Falconer is a pro at avoidance, see story below:

Falconer’s cheap platitudes on abducted Gazan doctor Abu Safiya have sparked public backlash over Britain’s complicity in Israeli war crimes, and his brazen attacks on critics.https://t.co/XGP9UZf3jP

— Canary (@TheCanaryUK) July 6, 2026

Multilateral maritime mission

Falconer’s colleague, Yvette Cooper meanwhile, has also been boasting about UK’s role in this war of choice on Iran.

Yvette Cooper also confirmed to MPs in Parliament that the UK and France stand ready to deploy the wider Multinational Military Mission to support freedom of navigation in the Strait of Hormuz.

Cooper said the UK strongly condemns Iran’s recent attacks on commercial ships, including those from Saudi Arabia and Qatar. She said no country has the right to hijack international shipping.

She said:

We stand in solidarity with our partners across the region. Iran must halt these attacks on international shipping, support the reopening of the strait and return to de-escalation and diplomacy.

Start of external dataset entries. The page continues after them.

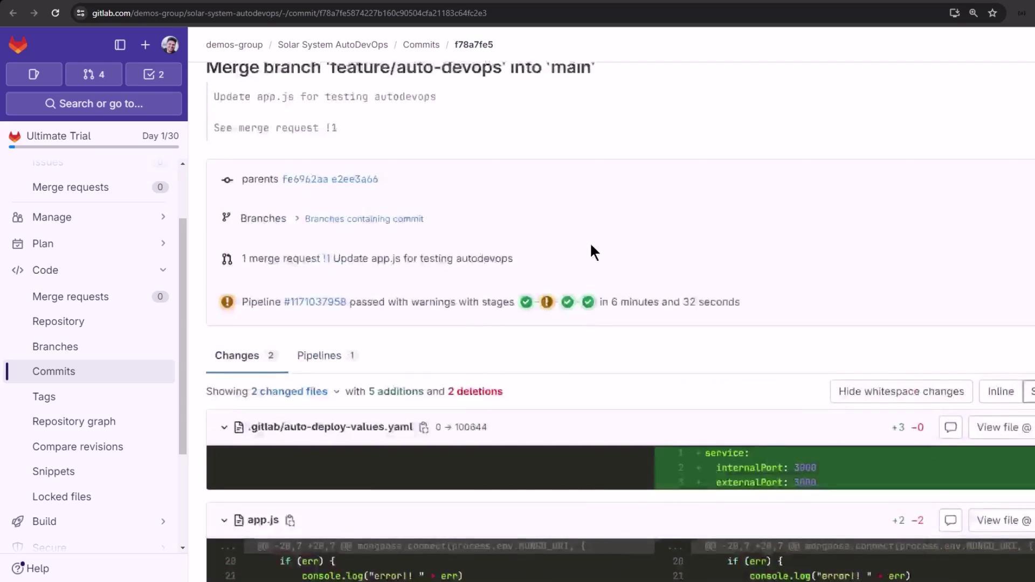This screenshot has width=1035, height=582.
Task: Open the user avatar menu
Action: click(170, 45)
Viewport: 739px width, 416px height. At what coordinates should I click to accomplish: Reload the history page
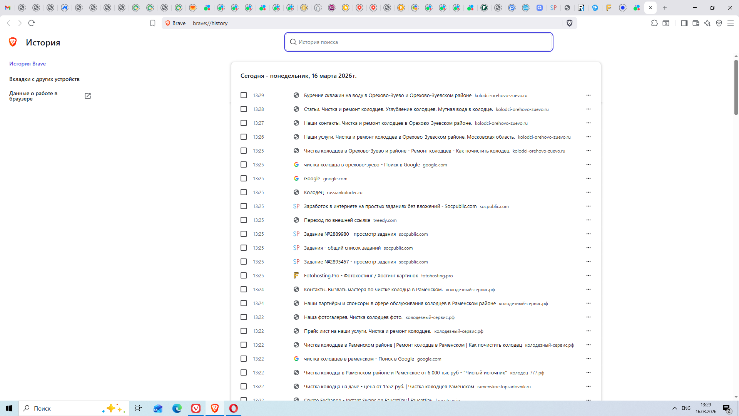[x=32, y=23]
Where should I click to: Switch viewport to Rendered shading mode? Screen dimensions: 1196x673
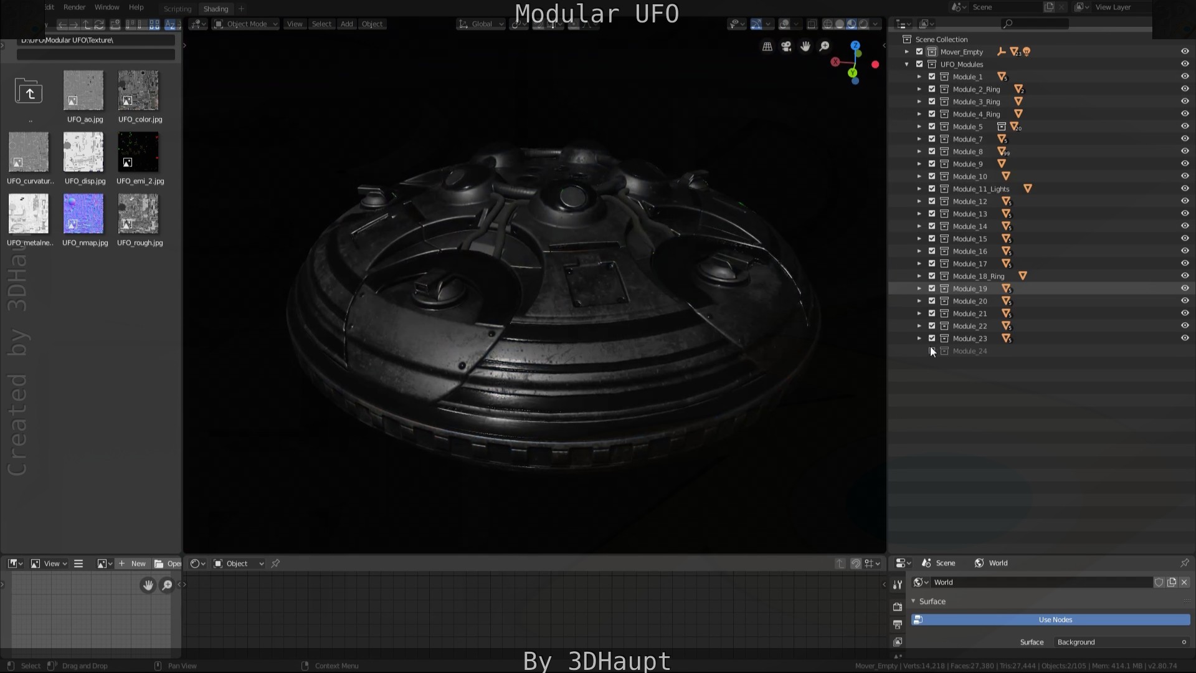865,24
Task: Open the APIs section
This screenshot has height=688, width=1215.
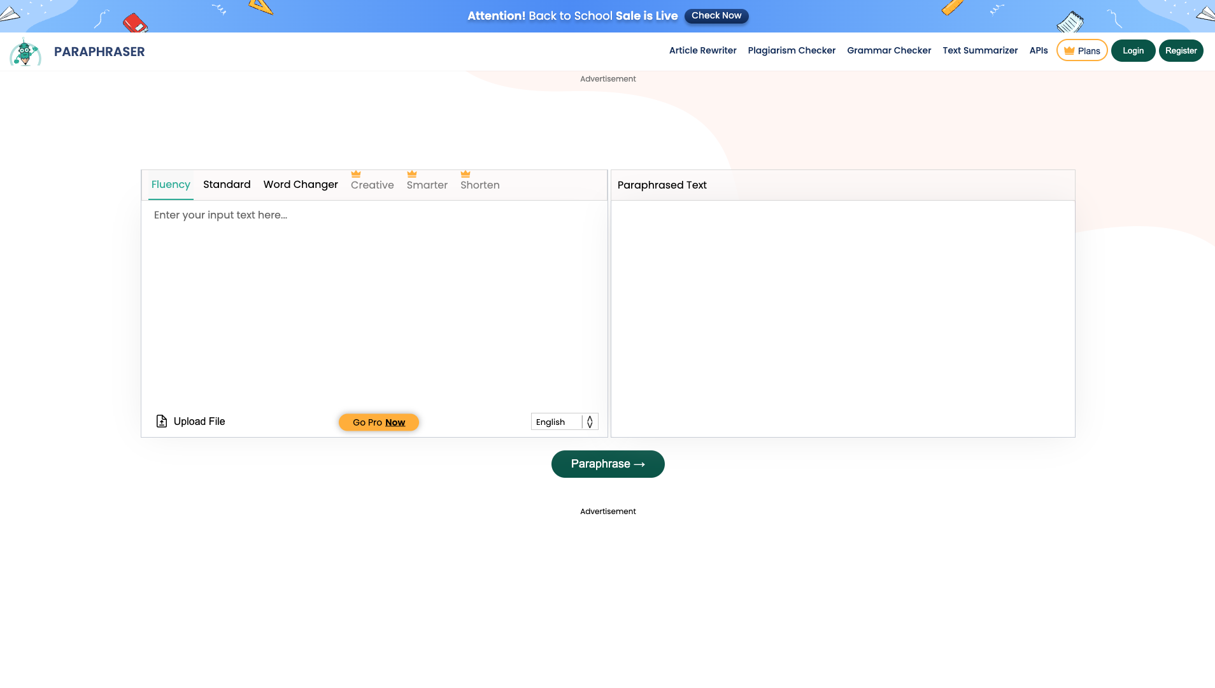Action: pos(1039,50)
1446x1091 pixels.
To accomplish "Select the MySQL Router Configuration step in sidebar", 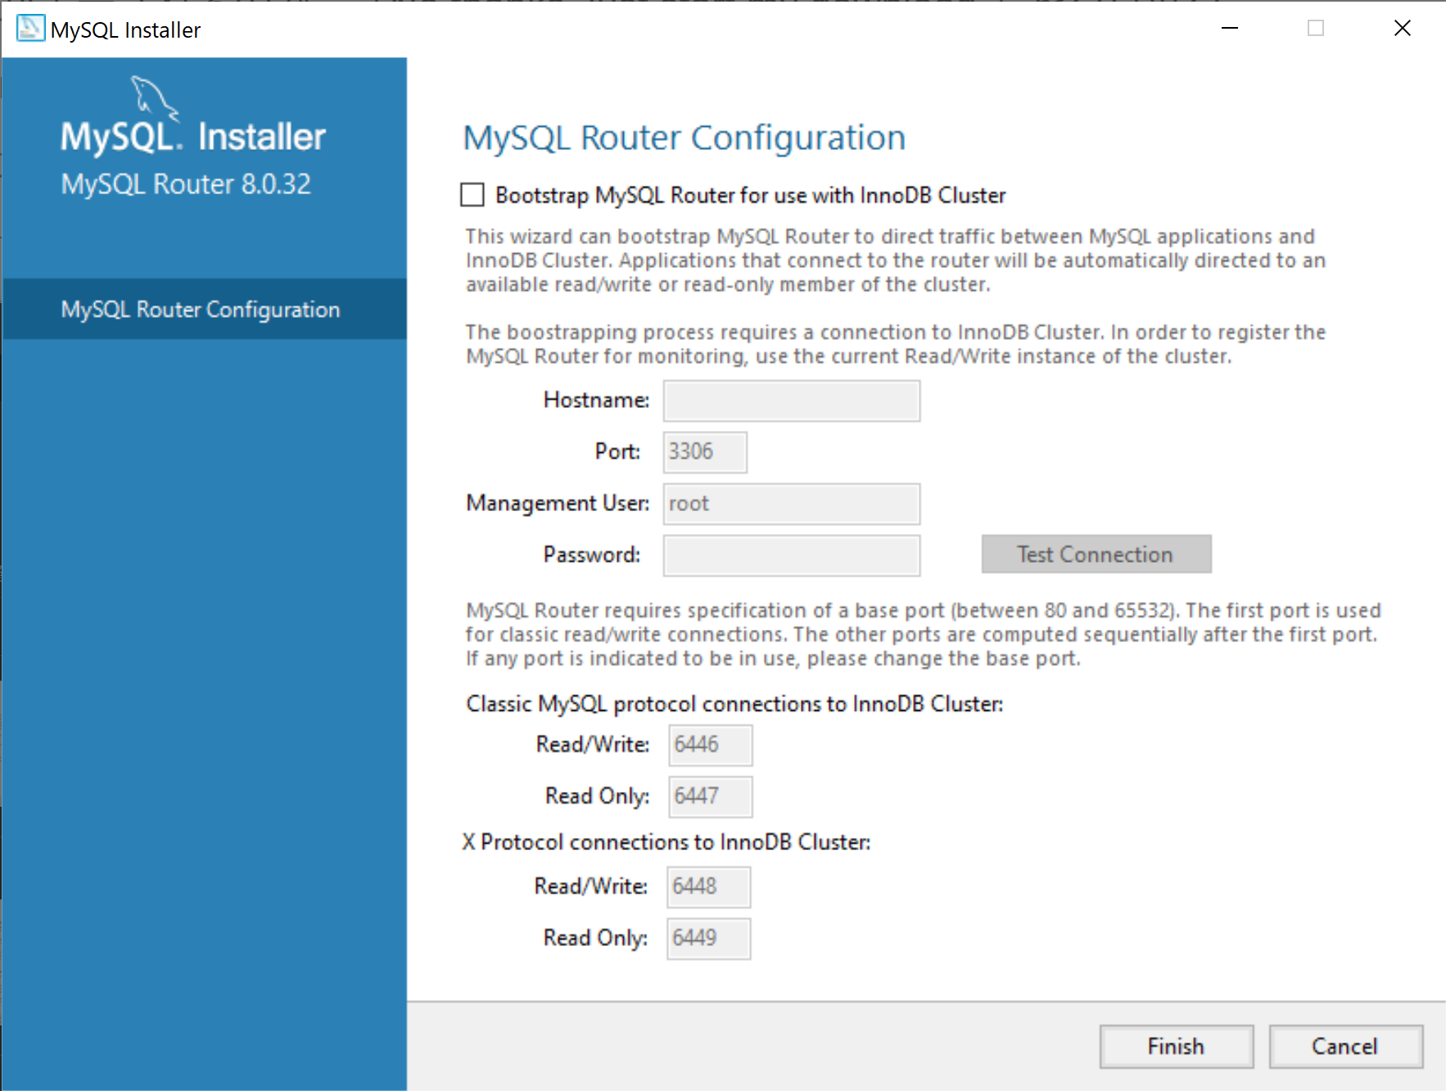I will point(200,309).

The UK stands ready to support a return to talks, because Iran must never be able to develop a nuclear weapon and we need the full reopening of the Strait of Hormuz. That is why, alongside France, the UK has established a multilateral maritime mission to support  the de-mining of the strait, verification and reassurance to shipping, and ultimately to support the global economy, and ease the cost of living back home.

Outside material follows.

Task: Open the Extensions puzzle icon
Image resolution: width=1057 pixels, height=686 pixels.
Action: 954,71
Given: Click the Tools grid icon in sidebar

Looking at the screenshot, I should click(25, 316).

UK lectures Iran while ignoring its own imperial history

Cooper says no country has the right to hold the global economy hostage.

But as Ferdinand Mount notes in the London Review of Books, Britain spent the 19th century doing exactly that, its admirals “steaming into faraway rivers to bombard inoffensive foreign capitals” with impunity.

Mount describes how British admirals acted with impunity, burning Washington in 1814, bombarding Canton (now Guangzhou) and Peking (now Beijing) in the Opium Wars, and bombarding Alexandria in 1882, all while claiming the moral high ground.

Cooper needs a history lesson, doesn’t she.